Although retirement plans and schemes are generally jurisdiction specific creatures, the governance of the retirement plans and schemes of multinational companies is very much a global issue.  Retirement funds, whether defined contribution plans or defined benefit plans, are essentially large pots of money (frequently in the billions of dollars) located in jurisdictions around the world.  These arrangements tend to be heavily regulated and pose numerous risks to the sponsor, including legal and regulatory compliance gaps, participant lawsuits, government investigations, and embezzlement of trust funds.  Of further concern are plan funding obligations and material risk to the corporate balance sheet (e.g., the effect of unfunded defined benefit plan liabilities on financial statements and the management of plan assets and liability for possible losses.)  At the same time, the arrangements may be tied to various corporate/HR goals, with tensions between a company’s desire to harmonize global benefits and/or achieve cost control objectives and the reality of local labor markets and legal requirements.

Global and multinational employers may have a local committee or officer in each country responsible for that country’s retirement arrangements, but the degree to which such local personnel operate independently, and the amount of reporting to, and oversight by, a committee at the parent level varies.  Not infrequently, the allocation of responsibility between parent and subsidiary committees does not fully align with the goals and risk management objectives of the company as a whole.

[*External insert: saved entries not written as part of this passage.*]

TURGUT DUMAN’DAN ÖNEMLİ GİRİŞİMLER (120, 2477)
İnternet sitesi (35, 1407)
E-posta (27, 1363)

We are finding that many employers are in the process of assessing (or reassessing) their governance and risk management structures for their retirement programs on a global basis.  Mayer Brown’s Global Guide to Retirement Plans & Schemes provides a brief overview of the laws relating to the regulation of retirement plans and schemes in 50 key countries.  The guide was launched in 2017 with the hope that it will be a valuable starting point for multinational and global employers that are developing or updating governance and risk management structures for their retirement programs.  While the guide is not a comprehensive discussion of the laws governing retirement programs in each applicable country, it summarizes the general contours of the country’s social security system and employer-sponsored broad-based plans/schemes, with an emphasis on those aspects of the regulatory structure that pose potentially significant liability/risk management issues for empl0yers.  We hope that our clients and friends will find the guide useful.